The popular narrative casts trees as the protagonists: they “send” carbon to their neighbors, they “warn” each other of pest attacks. But there is a growing body of work suggesting we have the agency backwards. The fungus may be the active agent, and the tree may be more like a host being managed.

Mycorrhizal fungi can preferentially allocate nutrients to hosts that provide more carbon — a form of biological market dynamics first described by Toby Kiers and colleagues. The fungus is not passively shuttling resources; it is trading, directing phosphorus toward the plant that pays the best price. When experimenters shade one tree (reducing its photosynthesis and thus its carbon supply), the fungal network reduces nutrient delivery to that tree and increases delivery to the better-lit neighbor. This looks less like tree cooperation and more like fungal profit-maximizing.

A 2025 study in PNAS by Yao and colleagues used isotope-labeled carbon and phosphorus to track resource flows in real time through ectomycorrhizal networks.
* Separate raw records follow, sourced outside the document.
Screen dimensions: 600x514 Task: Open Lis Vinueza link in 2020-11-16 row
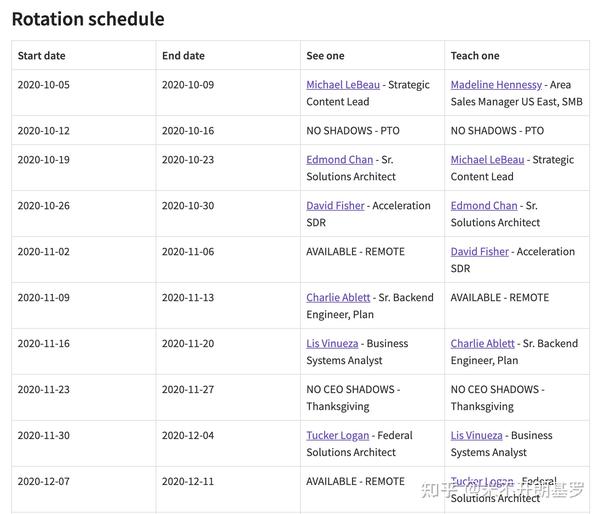point(333,344)
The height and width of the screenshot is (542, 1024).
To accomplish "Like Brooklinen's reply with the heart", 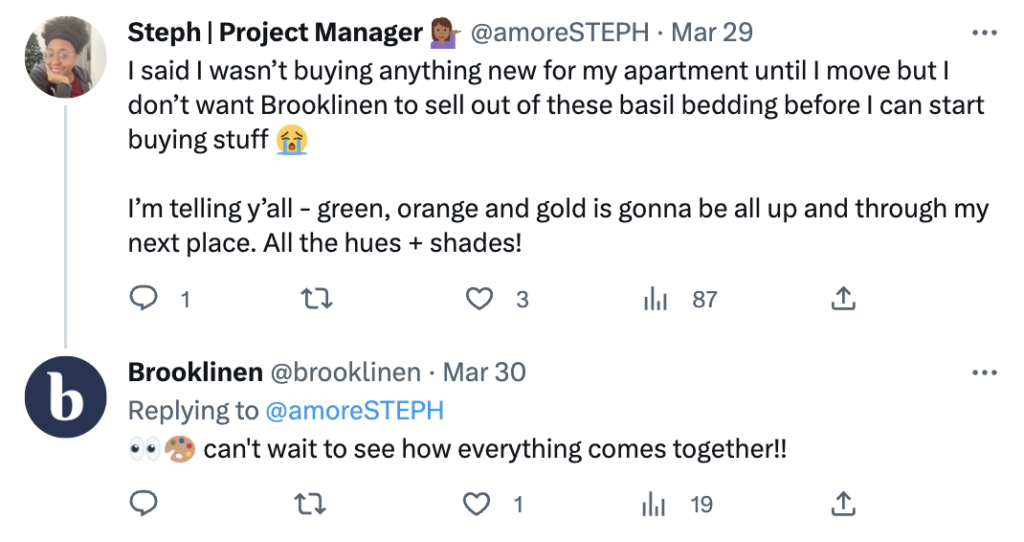I will 478,505.
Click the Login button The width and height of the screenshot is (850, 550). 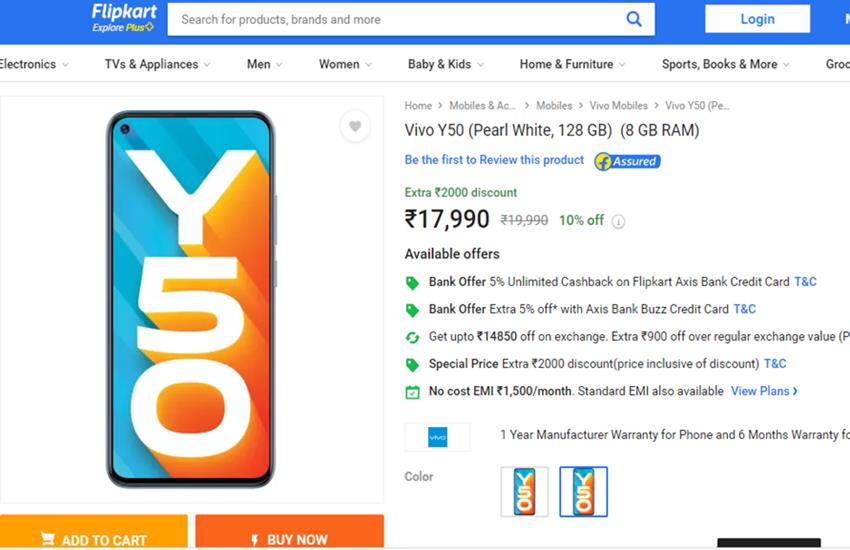(757, 19)
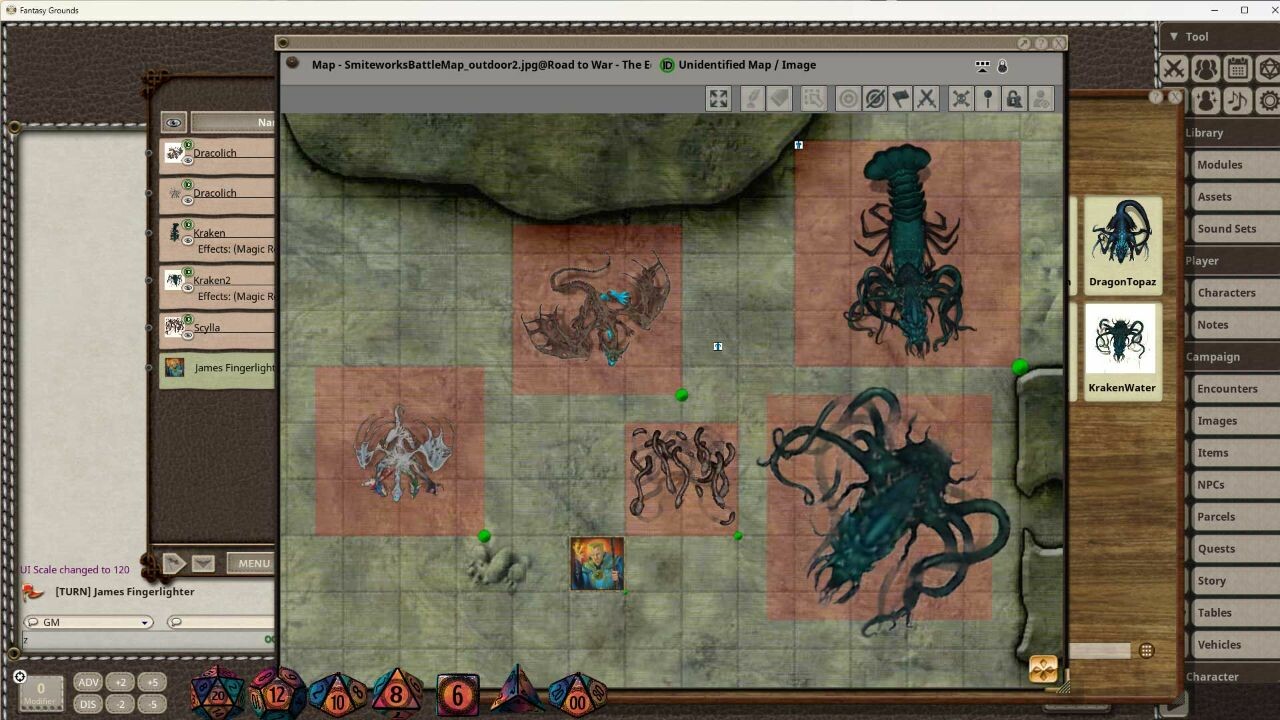The image size is (1280, 720).
Task: Open the calendar from the Tool panel
Action: [1238, 68]
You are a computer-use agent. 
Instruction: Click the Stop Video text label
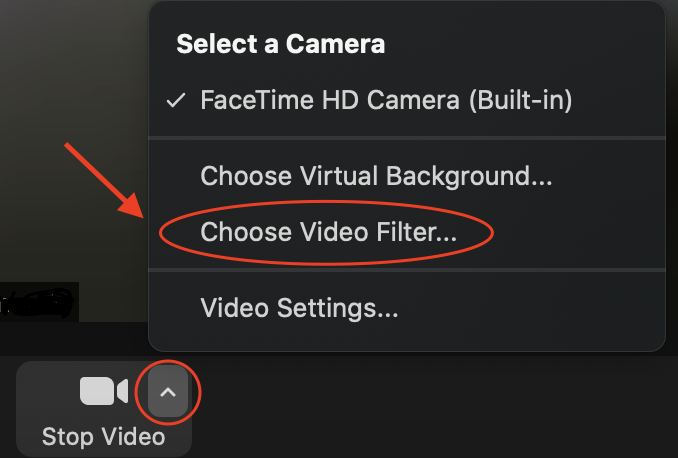[103, 436]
They found that the fungal mycelium actively controlled the direction and magnitude of resource transfer based on its own nutritional status, not the needs of the plant. The fungus allocated resources to maximize its own growth and reproduction. Trees were not sending gifts; they were being taxed.

This reframing matters. If fungi are active agents pursuing their own fitness, then the mycorrhizal network is not a cooperative commons but a marketplace — and like all markets, it can produce outcomes that benefit both parties, or outcomes where one party exploits the other. The mutualism–parasitism continuum is not just an ecological curiosity; it is the expected behavior of a system where two organisms with different interests are locked in an ongoing negotiation.

Reading the display

Each circle is a tree. The green canopy (outer ring) shows health — larger and greener means the tree is thriving; small and brown means it is stressed. The inner brown circle represents the trunk. Lines between trees are fungal hyphae forming the Common Mycorrhizal Network. Animated dots flow along the hyphae: green dots are nutrients (phosphorus, nitrogen) flowing from the fungal network to the tree; gold dots are carbon (sugars) flowing from the tree to the fungus.

What to try

Start with the nutrient slider all the way to the left. Notice that connected trees are thriving — their canopies are large and green, and plenty of green nutrient dots are flowing inward. The relationship indicator reads “Mutualistic.” Now slowly drag the slider to the right, increasing soil nutrient availability. Watch what happens: the green nutrient flow diminishes (the trees need less help), but the gold carbon flow continues or even intensifies (the fungus still demands payment). Tree health begins to decline. The hyphae thicken as the fungus extracts more carbon relative to what it provides. The relationship indicator shifts toward “Parasitic.”

What is simplified

Real mycorrhizal networks are vastly more complex than this simulation. A single tree may be colonized by dozens of fungal species simultaneously. Different fungal species have different cost-benefit ratios. Nutrient transfer rates depend on soil chemistry, moisture, season, tree age, fungal age, and competitive interactions with other soil microbes. The simulation captures the central insight — that the same biological relationship shifts along a mutualism-parasitism continuum with environmental context — but it necessarily simplifies the mechanism. Think of it as a conceptual model, not a quantitative one.